Un menù di vincoli per l'home restaurant

Il bisogno di evitare la persistenza di un "vuoto" legislativo si è tradotta in una regolamentazione che introduce limiti illogici e contraddittori

24 Gennaio 2017

IBL

Argomenti / Diritto e Regolamentazione

La differenza tra il tic compulsivo di legiferare e l’esigenza di colmare un vuoto legislativo è nel disegno di legge sull’home restaurant, attività che in Italia fattura annualmente più di 7 milioni di euro.

Era infatti prevedibile che il parlamento, prima o poi, sarebbe intervenuto nella smania di riconoscere, per controllare specie a fini fiscali, una nuova forma di attività economica. Ed era anche prevedibile che ai nostri rappresentanti venisse l’idea di estendere gli standard igienici e di sicurezza richiesti ad attività similari, per quanto svolte in via professionale.

Il bisogno di evitare la persistenza di un “vuoto” legislativo si è tradotta in una regolamentazione che introduce limiti illogici e contraddittori, specie in un periodo in cui le attività redditizie si cercano col lanternino, e avrebbero bisogno di essere valorizzate e non represse.

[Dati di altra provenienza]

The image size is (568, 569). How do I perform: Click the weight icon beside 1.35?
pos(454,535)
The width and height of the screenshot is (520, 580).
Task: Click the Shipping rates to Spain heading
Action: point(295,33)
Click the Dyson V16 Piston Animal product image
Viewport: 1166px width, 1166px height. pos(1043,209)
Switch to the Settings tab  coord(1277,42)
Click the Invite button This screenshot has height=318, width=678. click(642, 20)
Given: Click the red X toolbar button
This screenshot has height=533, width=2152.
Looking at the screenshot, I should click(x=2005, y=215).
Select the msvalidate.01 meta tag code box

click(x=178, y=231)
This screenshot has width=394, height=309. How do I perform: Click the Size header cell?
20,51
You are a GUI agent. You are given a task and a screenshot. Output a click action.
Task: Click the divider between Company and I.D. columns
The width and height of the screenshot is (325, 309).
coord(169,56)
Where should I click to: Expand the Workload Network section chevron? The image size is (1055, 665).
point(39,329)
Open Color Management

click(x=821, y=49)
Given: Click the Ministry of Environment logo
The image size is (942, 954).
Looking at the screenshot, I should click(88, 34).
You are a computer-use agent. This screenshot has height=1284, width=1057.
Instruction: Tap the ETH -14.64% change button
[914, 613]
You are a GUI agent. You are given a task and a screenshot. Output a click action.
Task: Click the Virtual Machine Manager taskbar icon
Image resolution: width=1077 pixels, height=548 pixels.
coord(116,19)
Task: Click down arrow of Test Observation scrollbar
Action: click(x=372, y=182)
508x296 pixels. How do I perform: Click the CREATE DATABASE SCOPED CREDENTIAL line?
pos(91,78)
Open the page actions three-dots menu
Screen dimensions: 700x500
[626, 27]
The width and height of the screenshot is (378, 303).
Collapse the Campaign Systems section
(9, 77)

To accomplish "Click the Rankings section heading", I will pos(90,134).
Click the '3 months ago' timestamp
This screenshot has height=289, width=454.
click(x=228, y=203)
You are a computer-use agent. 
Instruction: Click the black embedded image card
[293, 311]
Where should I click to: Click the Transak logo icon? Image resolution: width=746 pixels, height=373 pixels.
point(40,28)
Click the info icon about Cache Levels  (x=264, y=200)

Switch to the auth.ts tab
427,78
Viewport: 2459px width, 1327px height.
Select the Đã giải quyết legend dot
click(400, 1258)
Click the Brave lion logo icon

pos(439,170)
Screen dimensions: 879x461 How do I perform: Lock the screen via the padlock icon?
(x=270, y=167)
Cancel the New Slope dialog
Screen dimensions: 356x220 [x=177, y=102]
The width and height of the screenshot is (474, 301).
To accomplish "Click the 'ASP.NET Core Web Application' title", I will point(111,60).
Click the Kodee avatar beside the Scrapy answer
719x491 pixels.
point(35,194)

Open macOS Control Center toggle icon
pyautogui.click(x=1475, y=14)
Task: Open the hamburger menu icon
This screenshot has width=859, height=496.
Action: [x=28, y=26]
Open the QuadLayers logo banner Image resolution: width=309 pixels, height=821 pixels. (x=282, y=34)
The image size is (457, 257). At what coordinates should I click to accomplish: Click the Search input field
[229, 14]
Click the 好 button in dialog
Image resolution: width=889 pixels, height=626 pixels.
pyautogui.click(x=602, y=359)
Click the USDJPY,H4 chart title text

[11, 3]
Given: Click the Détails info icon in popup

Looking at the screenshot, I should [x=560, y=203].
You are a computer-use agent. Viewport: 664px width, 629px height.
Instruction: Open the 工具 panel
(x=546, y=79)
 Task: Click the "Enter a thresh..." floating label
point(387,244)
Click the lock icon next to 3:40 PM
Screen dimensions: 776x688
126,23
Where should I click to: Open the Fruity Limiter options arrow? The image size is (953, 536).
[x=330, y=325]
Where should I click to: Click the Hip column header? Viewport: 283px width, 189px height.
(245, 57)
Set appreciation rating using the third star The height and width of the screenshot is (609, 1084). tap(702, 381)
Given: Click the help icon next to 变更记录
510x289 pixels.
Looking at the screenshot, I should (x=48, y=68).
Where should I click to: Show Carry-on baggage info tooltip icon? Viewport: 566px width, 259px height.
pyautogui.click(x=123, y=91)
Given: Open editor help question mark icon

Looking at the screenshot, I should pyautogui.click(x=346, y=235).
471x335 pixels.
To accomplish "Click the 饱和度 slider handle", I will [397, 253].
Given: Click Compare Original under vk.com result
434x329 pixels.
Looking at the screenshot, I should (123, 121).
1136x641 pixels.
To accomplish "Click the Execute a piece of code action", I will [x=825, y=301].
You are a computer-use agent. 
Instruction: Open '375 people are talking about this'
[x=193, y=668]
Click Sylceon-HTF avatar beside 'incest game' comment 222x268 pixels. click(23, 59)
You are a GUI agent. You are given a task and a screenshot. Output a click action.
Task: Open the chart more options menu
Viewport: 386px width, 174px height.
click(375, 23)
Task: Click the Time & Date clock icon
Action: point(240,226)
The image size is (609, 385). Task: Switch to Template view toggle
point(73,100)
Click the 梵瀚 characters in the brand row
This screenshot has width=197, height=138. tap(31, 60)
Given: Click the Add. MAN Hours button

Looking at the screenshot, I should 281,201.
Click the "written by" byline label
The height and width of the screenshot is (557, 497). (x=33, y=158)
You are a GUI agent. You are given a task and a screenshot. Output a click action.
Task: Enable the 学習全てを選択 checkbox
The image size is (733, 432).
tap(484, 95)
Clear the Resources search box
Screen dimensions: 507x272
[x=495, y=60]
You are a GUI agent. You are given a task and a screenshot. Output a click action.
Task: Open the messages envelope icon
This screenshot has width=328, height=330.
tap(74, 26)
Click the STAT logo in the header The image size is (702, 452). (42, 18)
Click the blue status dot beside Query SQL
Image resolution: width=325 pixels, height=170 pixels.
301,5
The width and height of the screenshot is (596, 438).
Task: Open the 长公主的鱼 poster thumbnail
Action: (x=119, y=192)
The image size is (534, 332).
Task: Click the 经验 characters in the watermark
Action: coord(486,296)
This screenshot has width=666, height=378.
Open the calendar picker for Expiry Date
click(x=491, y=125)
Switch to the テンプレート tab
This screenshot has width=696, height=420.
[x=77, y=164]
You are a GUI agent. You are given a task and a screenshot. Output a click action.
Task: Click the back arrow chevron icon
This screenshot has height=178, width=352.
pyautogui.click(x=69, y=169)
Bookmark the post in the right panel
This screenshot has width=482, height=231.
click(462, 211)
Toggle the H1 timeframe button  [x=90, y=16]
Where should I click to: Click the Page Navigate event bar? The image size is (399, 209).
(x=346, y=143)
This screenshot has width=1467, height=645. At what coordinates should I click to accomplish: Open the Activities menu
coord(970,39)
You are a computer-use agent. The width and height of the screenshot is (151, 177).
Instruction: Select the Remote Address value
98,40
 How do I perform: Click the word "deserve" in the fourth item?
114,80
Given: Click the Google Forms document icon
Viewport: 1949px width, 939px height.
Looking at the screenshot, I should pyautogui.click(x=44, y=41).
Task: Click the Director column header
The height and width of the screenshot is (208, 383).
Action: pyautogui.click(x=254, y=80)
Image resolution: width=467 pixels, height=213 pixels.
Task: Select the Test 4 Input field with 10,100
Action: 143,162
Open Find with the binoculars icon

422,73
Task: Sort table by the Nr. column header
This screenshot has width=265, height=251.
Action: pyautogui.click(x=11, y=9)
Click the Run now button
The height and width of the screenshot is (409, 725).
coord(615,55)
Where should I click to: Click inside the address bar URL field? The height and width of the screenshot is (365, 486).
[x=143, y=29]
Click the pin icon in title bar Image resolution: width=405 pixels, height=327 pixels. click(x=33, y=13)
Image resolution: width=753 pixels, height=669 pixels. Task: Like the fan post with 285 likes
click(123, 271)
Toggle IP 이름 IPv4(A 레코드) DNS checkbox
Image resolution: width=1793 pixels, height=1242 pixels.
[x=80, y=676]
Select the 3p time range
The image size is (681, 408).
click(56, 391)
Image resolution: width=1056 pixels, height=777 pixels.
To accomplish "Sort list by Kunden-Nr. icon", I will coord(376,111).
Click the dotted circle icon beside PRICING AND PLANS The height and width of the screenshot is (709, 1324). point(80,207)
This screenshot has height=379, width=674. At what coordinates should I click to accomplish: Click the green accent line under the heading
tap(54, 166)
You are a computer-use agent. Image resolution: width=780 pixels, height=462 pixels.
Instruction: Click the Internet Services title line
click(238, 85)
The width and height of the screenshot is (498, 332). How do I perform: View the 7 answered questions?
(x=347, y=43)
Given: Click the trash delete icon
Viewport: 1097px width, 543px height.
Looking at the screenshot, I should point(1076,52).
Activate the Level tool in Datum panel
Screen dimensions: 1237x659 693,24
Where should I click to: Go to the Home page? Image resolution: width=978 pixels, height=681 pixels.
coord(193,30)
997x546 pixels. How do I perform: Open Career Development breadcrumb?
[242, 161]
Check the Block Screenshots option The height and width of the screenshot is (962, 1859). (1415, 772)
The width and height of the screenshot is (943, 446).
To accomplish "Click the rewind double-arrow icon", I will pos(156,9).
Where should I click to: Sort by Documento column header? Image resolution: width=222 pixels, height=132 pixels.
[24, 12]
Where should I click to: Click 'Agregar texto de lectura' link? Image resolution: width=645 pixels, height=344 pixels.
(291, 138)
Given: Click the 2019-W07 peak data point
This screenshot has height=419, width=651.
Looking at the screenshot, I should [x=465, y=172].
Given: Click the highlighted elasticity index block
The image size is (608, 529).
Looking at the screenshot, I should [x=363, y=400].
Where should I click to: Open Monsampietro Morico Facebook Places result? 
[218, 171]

Il limite di ricavi di 5000 euro l’anno spicca tra gli altri a evidenziare una legge che soffocherà una delle poche attività in crescita nel nostro paese. Ma non sono da meno gli altri vincoli burocratici, specie quelli relativi ai requisiti di igiene e sicurezza che, in parte rinviati a norme attuative, potranno trasformarsi in un freno ad un’attività evidentemente non professionale: dall’accettare clienti con almeno trenta minuti di anticipo al possedere i requisiti di onorabilità, dall’obbligo di sottoscrivere una polizza assicurativa sia sull’unità abitativa che per la copertura dei rischi derivanti dalla propria attività al dotarsi della certificazione di agibilità, fino all’obbligo di comunicazione ai comuni delle unità immobiliari registrate sulle piattaforme digitali di intermediazione. Considerati nel loro insieme, si tratta di obblighi paradossalmente più onerosi che per i ristoratori, che possono accettare contanti, non devono sottoscrivere polizze assicurative e possono accettare clienti senza preavviso.

Basta poco per capire come le misure adottate, anziché tutelare la concorrenza e, quindi, il consumatore, si risolvano ad avere due obiettivi diversi, ma consueti al legislatore: proteggere gli incumbent (in questo caso i ristoratori tradizionali) da nuove forme di concorrenza, e rendere più facile l’esazione delle tasse.

Anche a voler prendere sul serio il primo dei due obiettivi, esiste una differenza sostanziale tra il ristorante tradizionale e l’home restaurant.
Il primo è un esercizio pubblico, ossia un locale in cui si svolge un’attività commerciale, aperto ed accessibile a chiunque. Il secondo, invece, è una semplice abitazione, non accessibile a tutti, in cui viene svolta, occasionalmente, un’attività di ristorazione.

Quanto al secondo obiettivo, le attività di home restaurant sono già tassate come attività saltuarie di impresa. Obbligare al pagamento elettronico ha solo il senso di rendere più facilmente tracciabili le transazioni. Se la normativa deprime un’attività economica, però, è difficile aspettarsi di aumentare il gettito tributario solo perché ad essere aumentati sono i controlli.